El conocimiento del Padre - Quien es "de Cristo" recibe en dotación también la certeza de la existencia de Dios. Pero no de un Dios filosófico, que en el fondo al hombre en cuanto hombre no le interesa mucho; no de un Dios que viene llamado a la causa sólo para dar inicio e impulso a la máquina del universo, y luego se puede apresuradamente despedir para que no interfiera y no moleste. No de un Dios, que después del “delito” de la creación parecería que se haya vuelto fugitivo. Ésta es - a grandes líneas - la concepción "deísta", que no tiene nada que ver ni con la enseñanza del Señor ni con nuestra vida. Más bien hay que decir que entre este deísmo y el ateísmo, por aquello que personalmente nos concierne, la diferencia no es mucha. Nuestro Dios es en cambio "el Padre de Nuestro Señor Jesucristo", como amaba repetir san Pablo. Y se encuentra a Él encontrando a Jesús de Nazaret y su Evangelio: "nadie conoce al Padre si no el Hijo - lo ha dicho él explícitamente - y a quien el Hijo lo quiera revelar", MT 11,27.

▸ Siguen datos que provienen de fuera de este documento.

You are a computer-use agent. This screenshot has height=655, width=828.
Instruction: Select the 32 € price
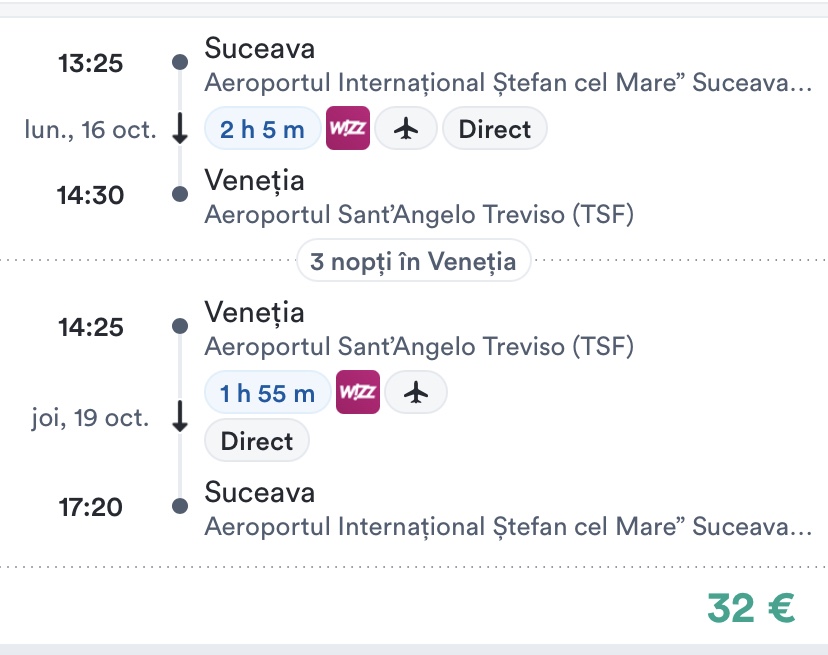tap(750, 607)
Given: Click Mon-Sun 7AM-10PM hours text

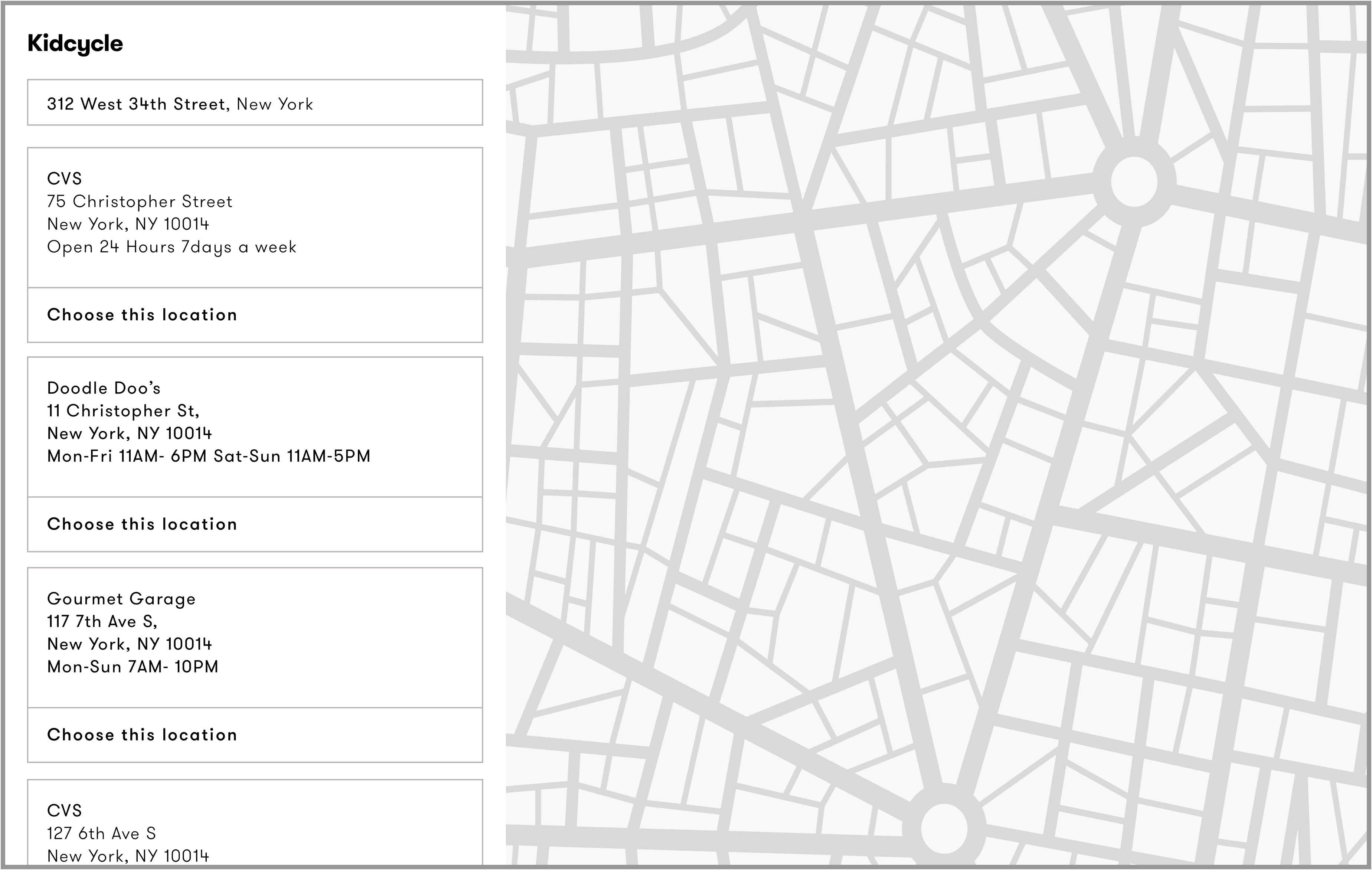Looking at the screenshot, I should point(133,667).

La desdicha del ateo – Se puede intuir cuánto sea grande a este propósito nuestra suerte, sobre todo si se da cuenta de la poco envidiable condición de los ateos. Los que, puestos frente a los apuros inevitables en cada trayecto humano, no tienen a nadie con quien polemizar. Un ateo que sea realmente tal no encuentra interlocutores competentes y responsables con los cuales pueda discutir males existenciales, y lamentarse de ellos. No hay nadie contra quien rebelarse, y cada contestación suya, pensándolo bien, resulta un poco cómica. Generalmente, a lo mejor, él acaba por atacar a los creyentes (los representantes de la empresa, en fin); pero es un objetivo que no es muy satisfactorio porque los creyentes (si son sabios) no se interesan de él y no le prestan mucha atención y se limitan a confiarlo a la misericordia de Aquél que él niega. Un ateo, si no quiere clamorosamente renunciar a cada lógica y a cada coherencia, es privado hasta de la satisfacción de blasfemar y esto es el colmo de la desdicha. Clave Staples Lewis (el autor de las famosas Cartas de Berliche), recordando el tiempo de su ateísmo, de su incredulidad, confesaba: "Yo negaba la existencia de Dios y me había enfadado con Él porque no existía".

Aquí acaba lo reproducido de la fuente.